Nakhtamin scowled. ‘I was to see him at one o’clock in the afternoon,’ he said. ‘See, I wrote it down.’

I had before me an ostracon with the day and ‘Lord of T.T. T.M.H.L 1’ scrawled on it.

‘Lord of the Two Thrones Tutankhamen may he live, at one o’clock,’ I translated.

‘Yes,’ Nakhtamin said. ‘But he was dead before then.’

‘You keep no permanent household here?’ I asked.

‘No, lord, but the maidens were with me just before, I asked them to audition at noon for the feast, and then just when we were getting friendly, the wailing started.’

‘Your acquaintance seems doomed,’ I agreed, ‘for today in walked a judge just when you were getting friendly again. Is this the case, young ladies? Tell me the truth. I am a Royal Judge, and you will have your engagement whether or not you please this man. Did you come here just before that time on that dreadful day?’

They consulted each other and then one was elbowed into a ‘kiss earth’ from which I raised her. Her hands were very strong.

‘Lord, it is as he says. We came to show him our tumbling, and we were just showing him our other skills—we were trained by a priestess of Hathor, Lord Judge—when we heard the screaming that the poor Pharaoh had died.’

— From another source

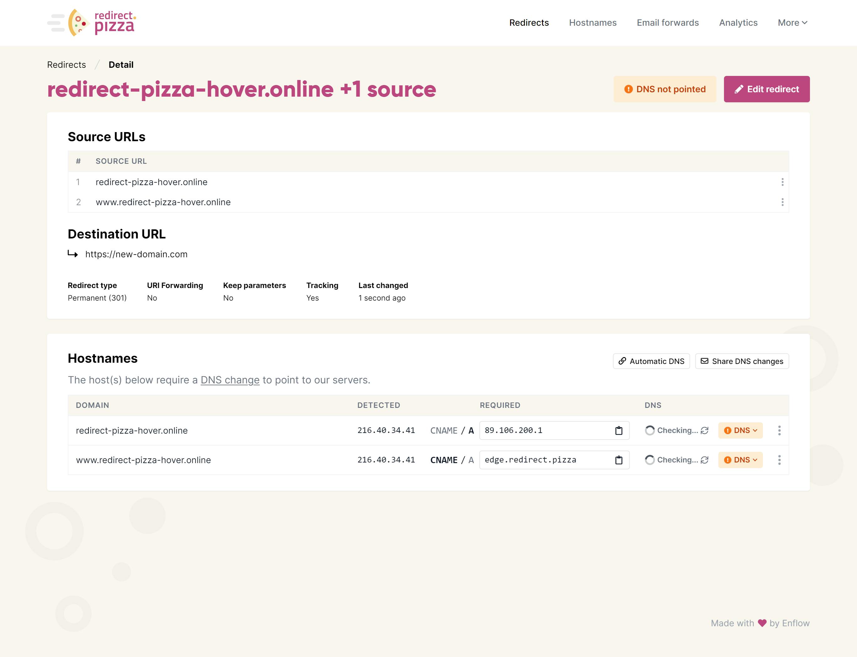857x657 pixels.
Task: Open options menu for redirect-pizza-hover.online hostname row
Action: click(x=779, y=431)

‘Thank you. Where was he going to meet you, Nakhtamin?’ I asked as I was leaving, wondering if the Fan Bearer would recover his potency and at least have enough sense to lock the door. From the way his parts were twitching, I assumed that he would.

‘On the wall, lord. He liked to stand on that part of the wall and watch the ships.’

I walked a little further to the quarters of Divine Father Ay. A maiden in correct mourning opened the door, scurried away to find her mistress, and returned with Great Royal Nurse Tey.

She had not aged well. The ashes and dishevelment of mourning does not improve the appearance, of course, but she was thin and acidulated and her voice was meagre, as though she would not even release a word from its cage until it had been drained of juice.

‘Ptah-hotep,’ she acknowledged awarding me no titles at all. ‘What do you want? The Divine Father is in mourning, as are we all.’

‘I just wondered if he could clear up a little point which is worrying me,’ I said.

She raked my face with a hard stare. Well?’

‘I have no note of his conversation with Tutankhamen-Osiris on the morning of his death. I believe that Divine Father Ay had an appointment with him?’

‘No,’ she snapped.

‘No? But I am quite sure that he had an appointment with the king. To discuss the dismissal of corrupt officials?’

‘No,’ she snarled, and closed the door in my face.

I walked away quite convinced, though I still had no proof, that the Pharaoh Tutankhamen-Osiris had been murdered by Divine Father Ay.